La confianza puesta en los comunistas por aquella multitud de obreros, muchos de ellos analfabetos, había nacido con Luis Emilio Recabarren, quien inició sus luchas en esa zona desértica De simple agitador obrero, antiguo anarquista, Recabarren se convirtió en una presencia fantasmagórica y colosal. Llenó el país de sindicatos y federaciones. Llegó a publicar más de 15 periódicos destinados exclusivamente a la defensa de las nuevas organizaciones que había creado. Todo sin un centavo. El dinero salía de la nueva conciencia que asumían los trabajadores.
Me tocó ver en ciertos sitios las prensas de Recabarren, que habían servido en forma tan heroica y seguían trabajando 40 años después. Algunas de esas máquinas fueron golpeadas por la policía hasta la destrucción, y luego habían sido cuidadosamente reparados. Se les notaban las enormes cicatrices bajo las soldaduras amorosas que las hicieron andar de nuevo.
Me acostumbré en aquellas largas giras a alojarme en las pobrísimas casas, casuchas o cabañas de los hombres del desierto. Casi siempre me esperaba un grupo, con pequeñas banderas, a la entrada de las empresas. Luego me mostraban el sitio en que descansaría. Por mi aposento desfilaban durante todo el día mujeres y hombres con sus quejas laborales, con sus conflictos más o menos íntimos. A veces las quejas asumían un carácter que tal vez un extraño juzgaría humorístico, caprichoso, incluso grotesco. Por ejemplo, la falta de té podía ser para ellos motivo de una huelga de grandes consecuencias. ¿Son concebibles urgencias tan londinenses en una región tan desolada? Pero lo cierto es que el pueblo chileno no puede vivir sin tomar té varias veces al día. Algunos de los obreros descalzos, que me preguntaban angustiados la razón de la escasez del exótico pero imprescindible brebaje, me argumentaban a guisa de disculpa:
—Es que si no tomamos nos da un terrible dolor de cabeza.
Aquellos hombres encerrados en muros de silencio, sobre la tierra solitaria y bajo el solitario cielo, tuvieron siempre una curiosidad política vital. Querían saber que pasaba, tanto en Yugoeslavia como en China. Les preocupaban las dificultades y los cambios en los países socialistas, el resultado de las grandes huelgas italianas, los rumores de guerras, el despuntar de revoluciones en los sitios más lejanos.
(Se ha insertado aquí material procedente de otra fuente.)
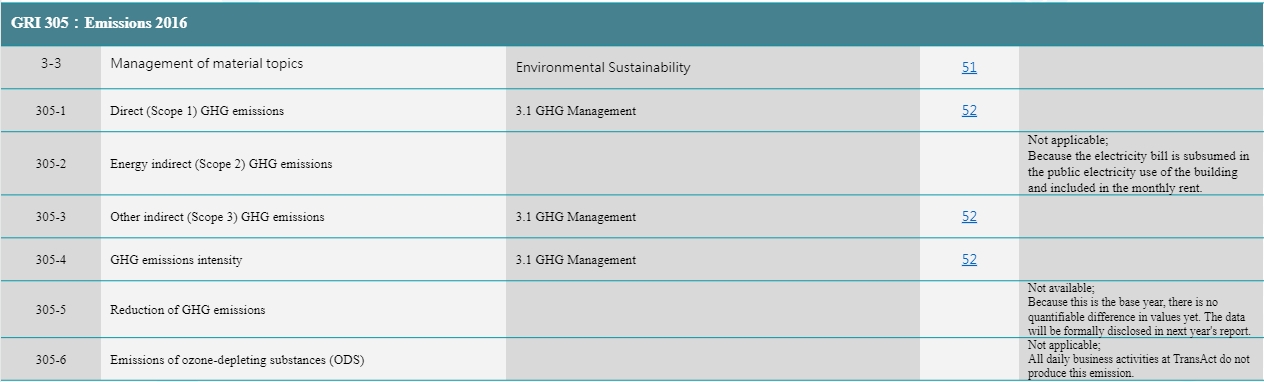
Task: Click Other indirect (Scope 3) GHG emissions text
Action: point(217,217)

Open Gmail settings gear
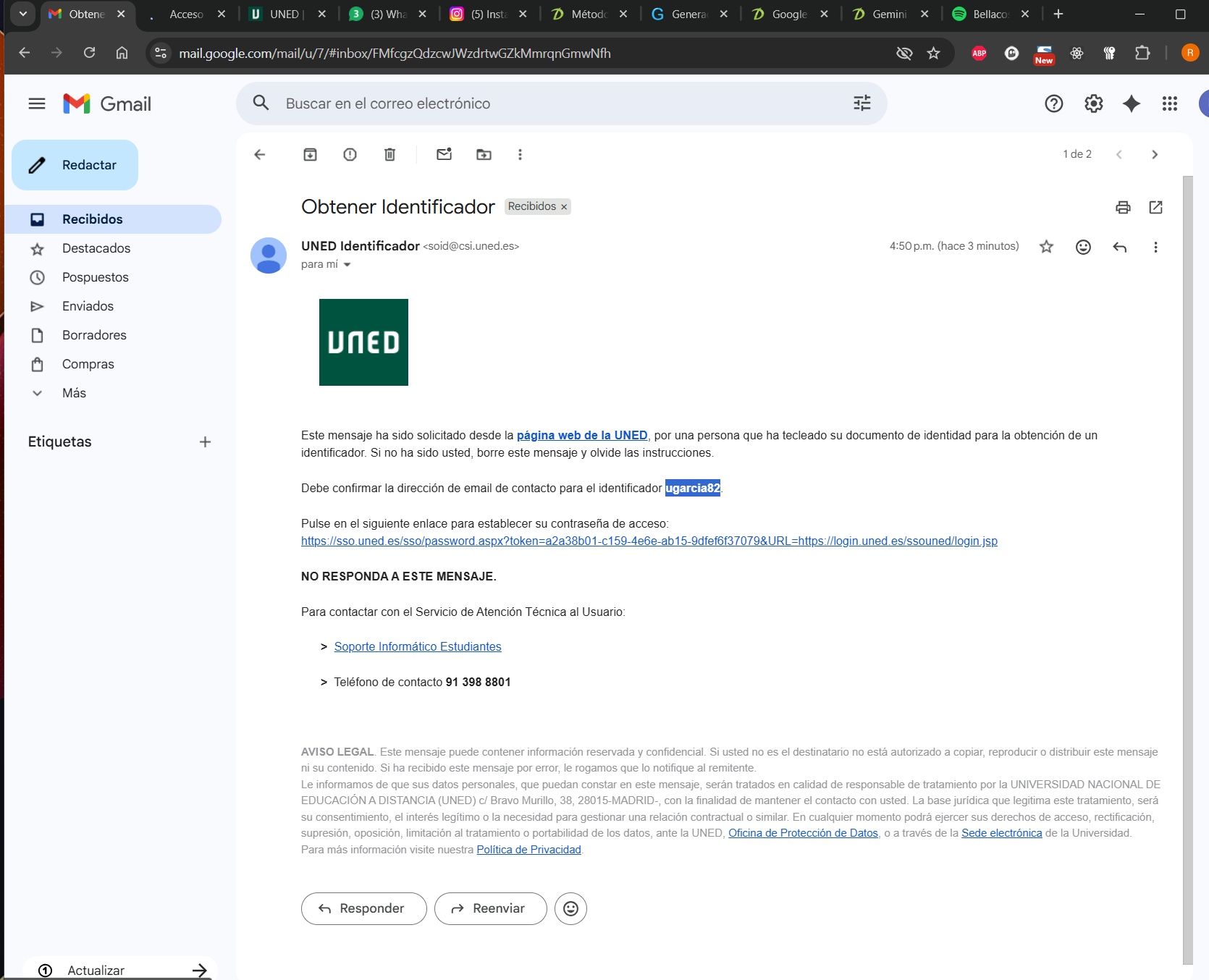(x=1093, y=104)
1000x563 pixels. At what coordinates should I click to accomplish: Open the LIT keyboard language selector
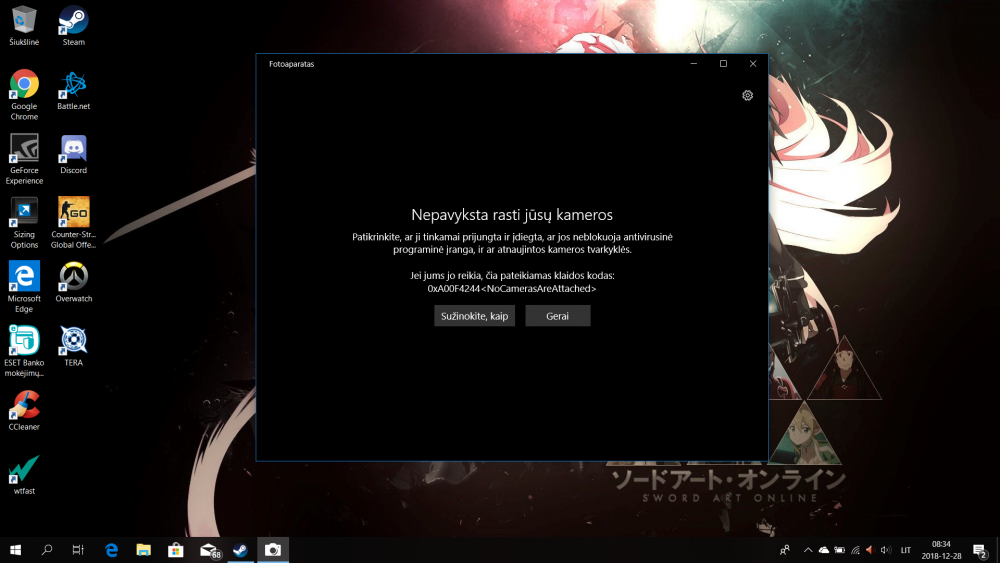[x=906, y=550]
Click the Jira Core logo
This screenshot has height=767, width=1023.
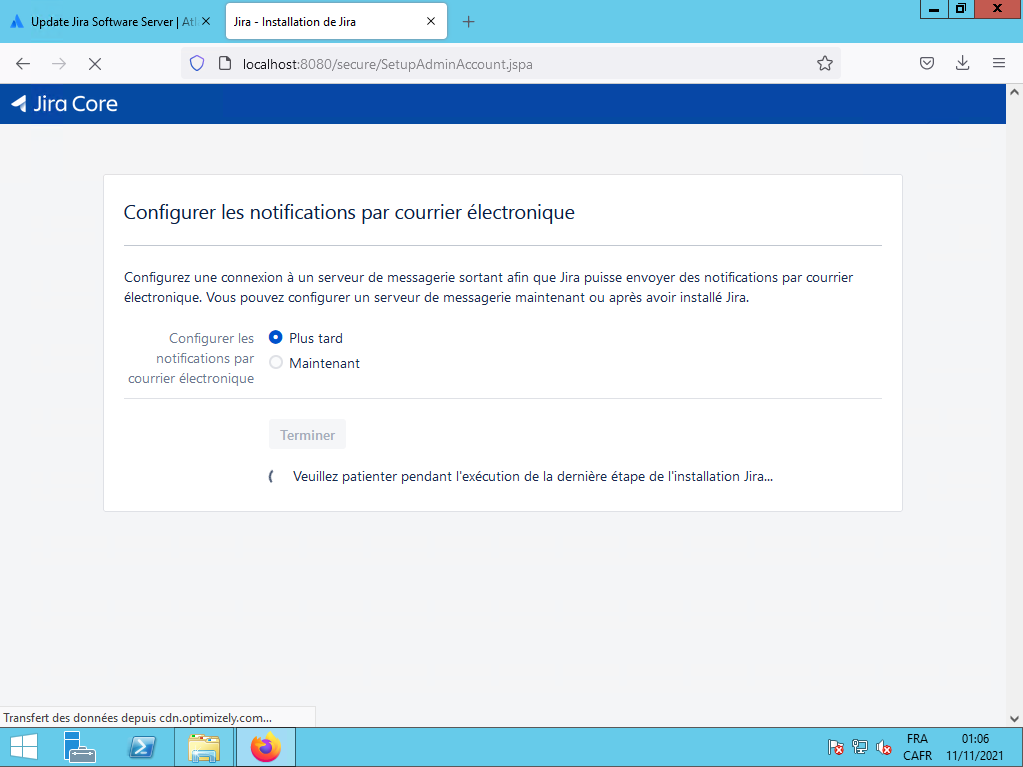[x=64, y=103]

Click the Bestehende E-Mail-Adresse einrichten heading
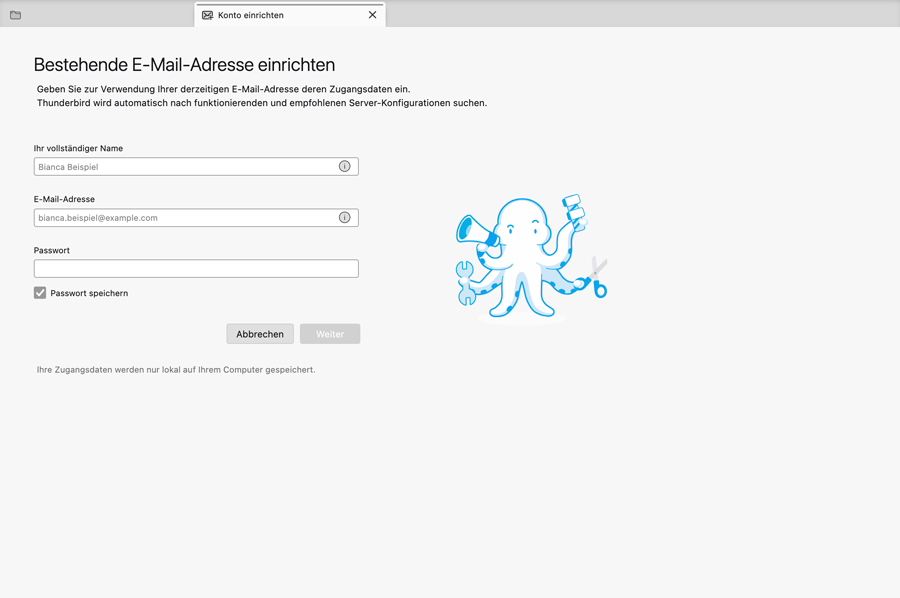184,65
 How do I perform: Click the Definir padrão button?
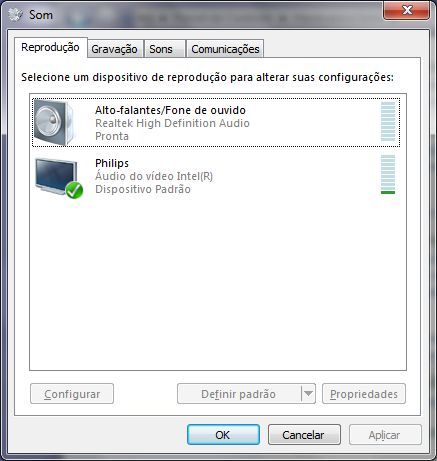pos(239,394)
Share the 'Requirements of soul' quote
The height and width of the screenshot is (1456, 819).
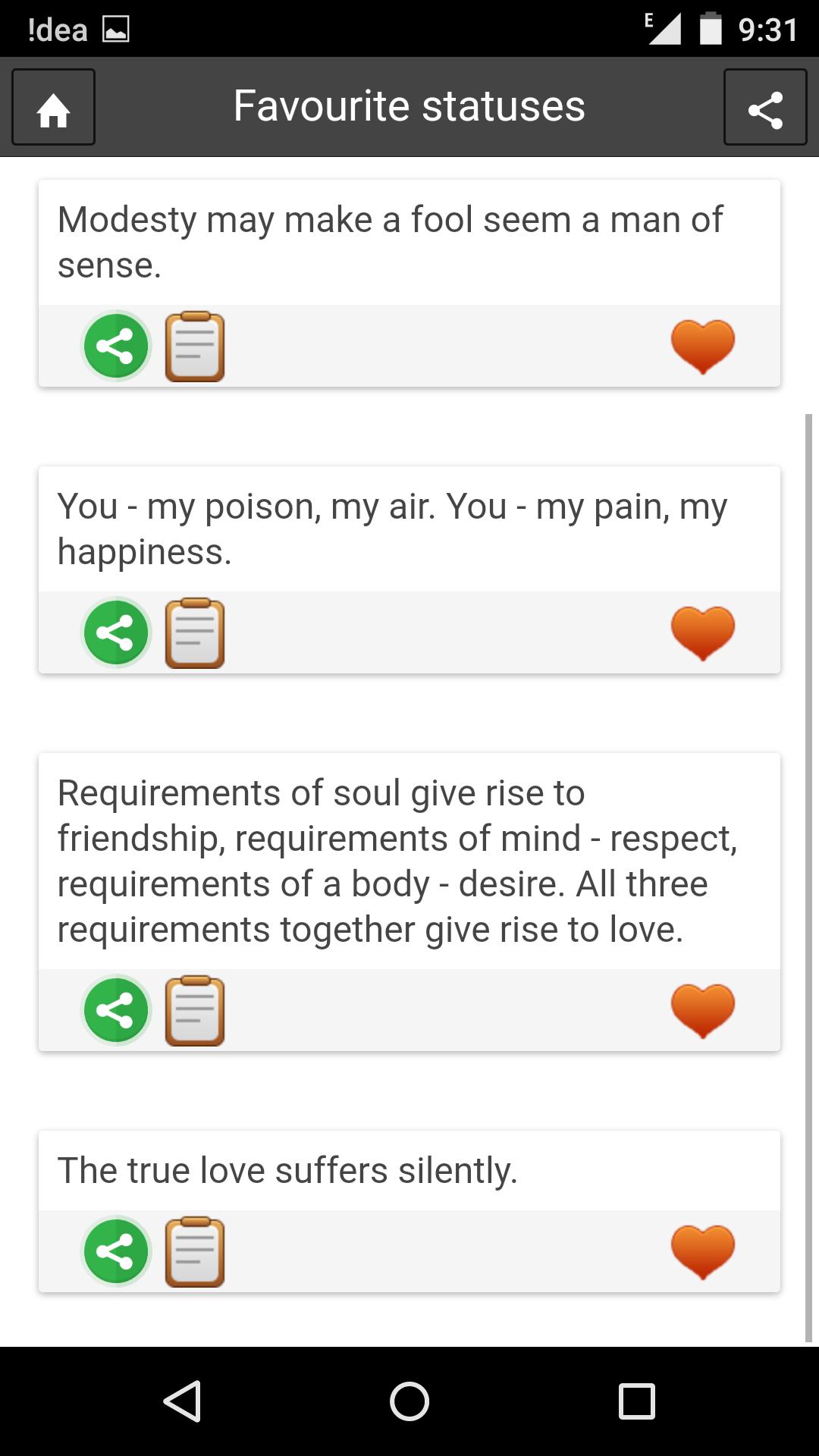coord(115,1010)
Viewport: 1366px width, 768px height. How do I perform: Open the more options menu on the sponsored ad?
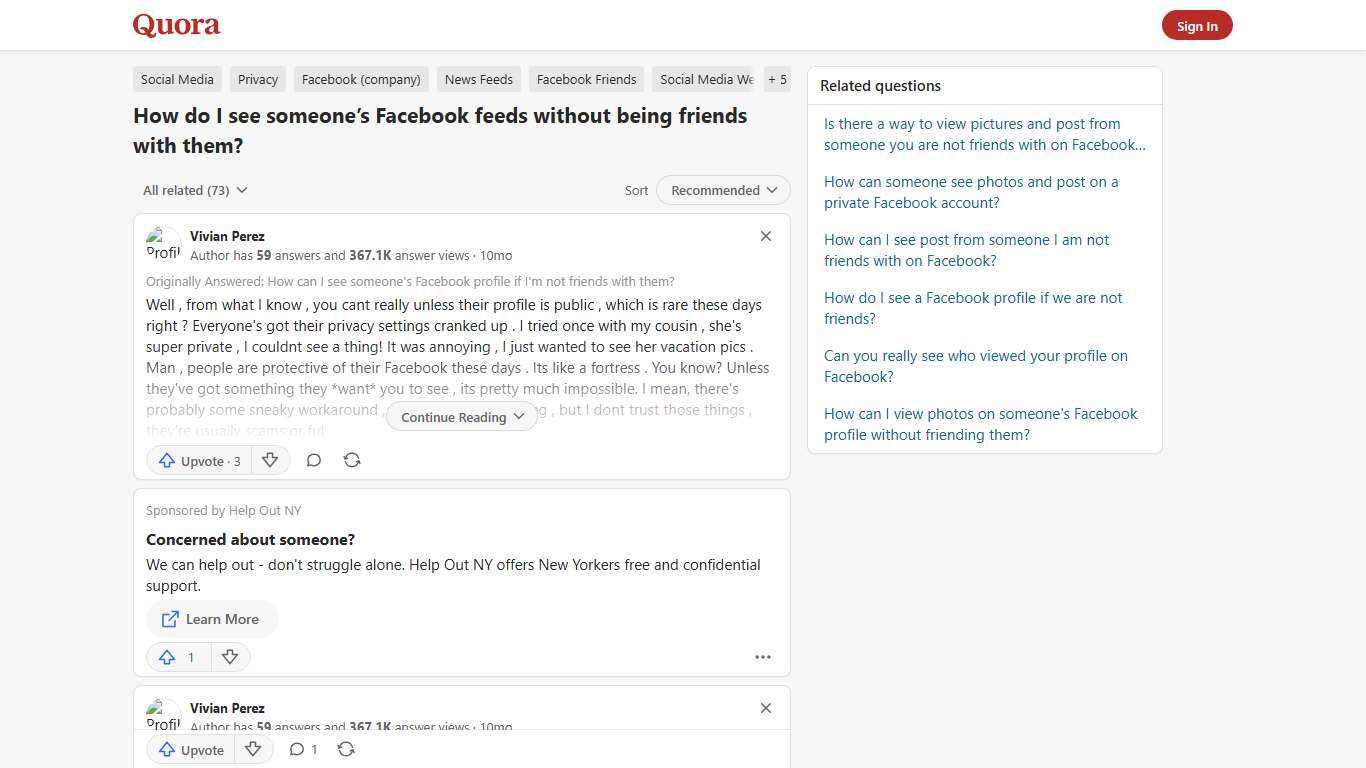tap(763, 657)
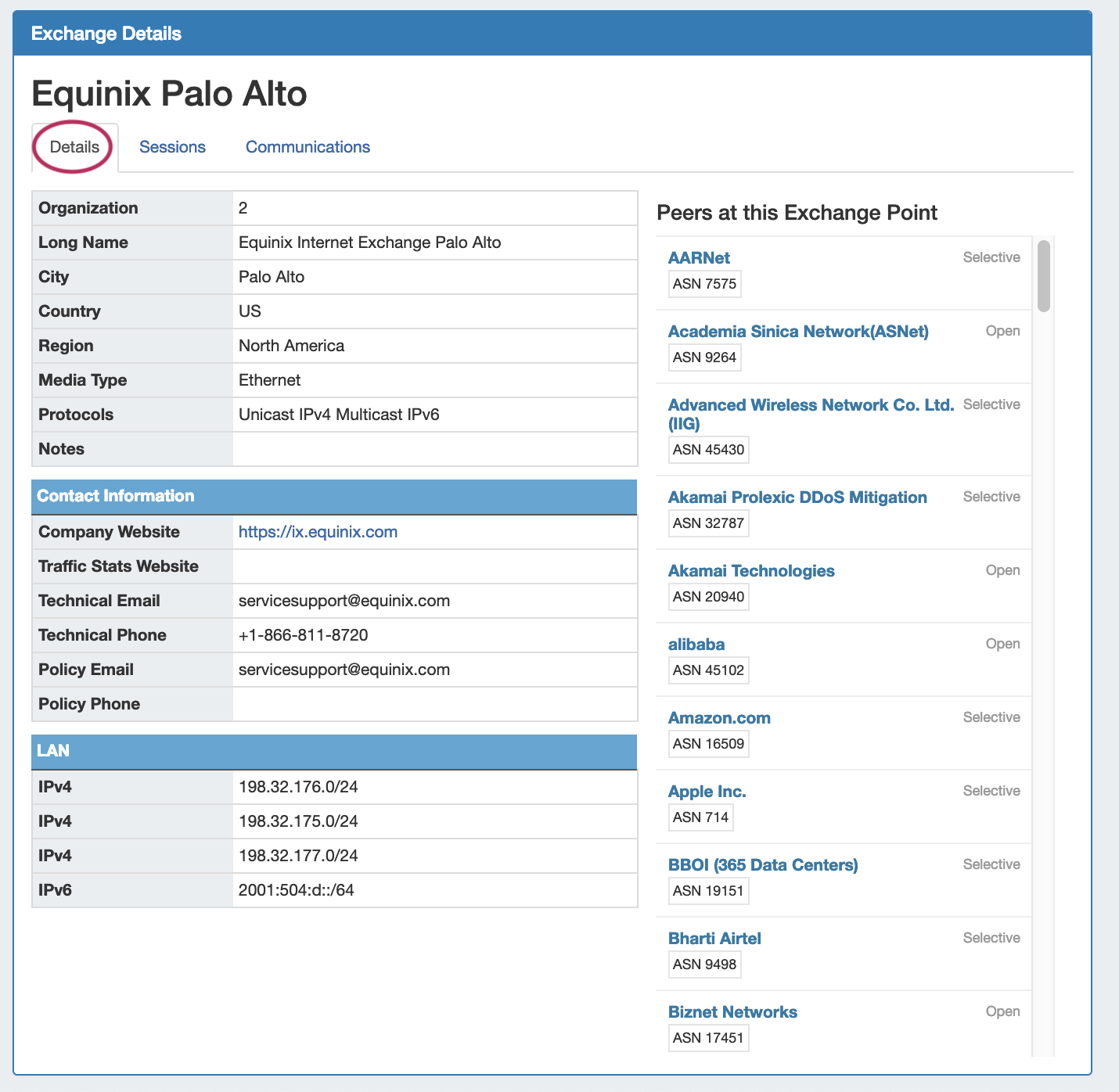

En cientos de reuniones, muy lejos la una de la otra, escuchaba una petición constante: que les leyera mis poemas. Muchas veces me los pedían por sus títulos. Naturalmente que nunca supe si todos entendían o no entendían algunos o muchos versos míos. Era difícil determinarlo en aquella atmósfera de mutismo absoluto, de sagrado respeto con que me escuchaban. Pero, qué importancia tiene eso Yo, que soy uno de los tontos más ilustrados, jamás he podido entender no pocos versos de Hólderlin v de Mallarmé. Y conste que los he leído con el mismo sagrado respeto.